La muerte de estos maestros nos enfrenta, sin embargo, con algo ineludible, con la realidad de nuestros cuerpos, su precariedad y, finalmente, su mortalidad. Algo en nosotros, al menos en la mayoría, se niega a morir, a que la muerte habite ya en la vida; se niega a que la gente que amamos fallezca; se niega a que se vayan los seres que han marcado nuestra vida, que Juan Gelman, José Emilio Pacheco, Federico Campbell, y ahora, Luis Villoro, emigren. Como si quisiéramos que permanecieran y sus obras no nos bastasen; como si no quisiéramos tomar el relevo, porque la edad se les vino encima y a otra generación le toca iluminar el camino.
La generación de los veinte y treinta se está despidiendo: dio lo que tenía que dar, aunque aún quedan con nosotros pensadores y creadores fecundos, más o menos conocidos, muchos de ellos excelentes en sus ramos.
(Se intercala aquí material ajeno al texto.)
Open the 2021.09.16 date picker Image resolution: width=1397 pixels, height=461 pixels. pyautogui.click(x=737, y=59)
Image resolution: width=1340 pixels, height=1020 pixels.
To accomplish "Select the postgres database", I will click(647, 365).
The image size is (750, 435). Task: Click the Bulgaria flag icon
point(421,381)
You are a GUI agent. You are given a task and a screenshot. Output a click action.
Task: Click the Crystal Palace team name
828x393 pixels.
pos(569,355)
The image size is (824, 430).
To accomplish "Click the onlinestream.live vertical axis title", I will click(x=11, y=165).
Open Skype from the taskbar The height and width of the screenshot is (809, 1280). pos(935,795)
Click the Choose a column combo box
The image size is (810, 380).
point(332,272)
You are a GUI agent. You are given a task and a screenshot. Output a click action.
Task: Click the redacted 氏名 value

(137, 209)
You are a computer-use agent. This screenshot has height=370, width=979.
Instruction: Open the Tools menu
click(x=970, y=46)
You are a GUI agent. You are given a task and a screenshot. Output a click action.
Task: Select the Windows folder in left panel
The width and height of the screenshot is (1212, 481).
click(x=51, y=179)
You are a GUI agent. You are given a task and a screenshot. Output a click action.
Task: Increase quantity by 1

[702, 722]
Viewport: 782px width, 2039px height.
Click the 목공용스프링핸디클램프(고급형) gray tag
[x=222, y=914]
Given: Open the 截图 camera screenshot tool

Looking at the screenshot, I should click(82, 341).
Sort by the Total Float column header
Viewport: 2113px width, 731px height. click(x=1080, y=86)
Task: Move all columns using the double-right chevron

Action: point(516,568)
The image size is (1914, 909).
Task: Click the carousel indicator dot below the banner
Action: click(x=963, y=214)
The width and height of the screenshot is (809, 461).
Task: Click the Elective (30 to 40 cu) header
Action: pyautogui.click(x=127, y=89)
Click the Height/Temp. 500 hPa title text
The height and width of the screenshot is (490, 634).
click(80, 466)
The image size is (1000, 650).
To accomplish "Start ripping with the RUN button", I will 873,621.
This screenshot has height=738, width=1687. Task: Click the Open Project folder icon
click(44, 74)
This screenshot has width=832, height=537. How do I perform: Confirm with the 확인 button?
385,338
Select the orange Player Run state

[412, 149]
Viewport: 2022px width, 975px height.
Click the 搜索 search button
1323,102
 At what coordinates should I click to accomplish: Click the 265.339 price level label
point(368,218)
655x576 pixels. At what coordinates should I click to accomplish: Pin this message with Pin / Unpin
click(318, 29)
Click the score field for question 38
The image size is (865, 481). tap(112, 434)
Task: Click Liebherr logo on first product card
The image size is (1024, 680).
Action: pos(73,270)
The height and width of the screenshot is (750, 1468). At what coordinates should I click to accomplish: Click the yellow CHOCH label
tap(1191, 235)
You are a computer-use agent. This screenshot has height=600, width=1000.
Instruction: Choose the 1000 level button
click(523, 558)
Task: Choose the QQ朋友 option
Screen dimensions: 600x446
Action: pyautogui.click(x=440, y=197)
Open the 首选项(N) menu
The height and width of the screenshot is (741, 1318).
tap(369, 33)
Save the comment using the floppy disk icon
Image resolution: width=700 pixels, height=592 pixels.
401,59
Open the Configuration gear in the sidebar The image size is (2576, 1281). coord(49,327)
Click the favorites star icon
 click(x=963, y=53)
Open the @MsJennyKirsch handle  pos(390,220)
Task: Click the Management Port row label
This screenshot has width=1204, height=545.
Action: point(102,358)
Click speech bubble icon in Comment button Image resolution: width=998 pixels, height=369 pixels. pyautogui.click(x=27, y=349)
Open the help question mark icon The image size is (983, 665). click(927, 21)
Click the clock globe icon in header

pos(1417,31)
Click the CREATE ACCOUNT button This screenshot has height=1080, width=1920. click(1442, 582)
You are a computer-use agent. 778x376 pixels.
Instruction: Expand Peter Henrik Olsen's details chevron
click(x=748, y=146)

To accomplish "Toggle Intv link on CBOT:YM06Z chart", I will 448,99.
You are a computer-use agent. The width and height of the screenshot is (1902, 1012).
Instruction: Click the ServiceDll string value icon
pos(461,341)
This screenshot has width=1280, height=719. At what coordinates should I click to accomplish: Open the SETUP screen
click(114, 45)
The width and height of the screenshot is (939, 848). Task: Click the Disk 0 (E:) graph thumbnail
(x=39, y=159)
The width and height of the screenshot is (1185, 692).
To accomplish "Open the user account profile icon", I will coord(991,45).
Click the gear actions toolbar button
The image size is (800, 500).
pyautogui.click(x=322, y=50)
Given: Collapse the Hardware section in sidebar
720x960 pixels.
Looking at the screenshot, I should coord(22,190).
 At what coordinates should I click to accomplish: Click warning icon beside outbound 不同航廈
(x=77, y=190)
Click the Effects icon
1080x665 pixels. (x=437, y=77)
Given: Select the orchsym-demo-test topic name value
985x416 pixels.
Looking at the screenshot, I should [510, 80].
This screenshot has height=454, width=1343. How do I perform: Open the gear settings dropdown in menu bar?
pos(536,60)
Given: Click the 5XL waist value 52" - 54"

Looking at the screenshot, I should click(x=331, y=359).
Esa generación vivió una época de grandes cambios civilizatorios y guerras (una de ellas, fratricida, nos valió el arribo afortunado, para nosotros, de varios refugiados de España) por lo que abrió camino donde pudo, a veces erró el camino como cualquiera, en otras ocasiones hizo gestos proféticos que el tiempo requería. Esa generación ahora cede el lugar para que otros lo ocupen, pero sin dejarnos solos, heredándonos su pensamiento y su actuar, como faros para seguir abriendo brecha, “paso a paso, huella a huella” para enfrentar un nuevo paradigma cultural en el más extenso sentido de la palabra.
Además, opino que se respeten los Acuerdos de San Andrés, que se detengan las mineras, que se revisen a fondo y dialógicamente todas las reformas impuestas por el gobierno, que no se entreguen los hidrocarburos en manos privadas.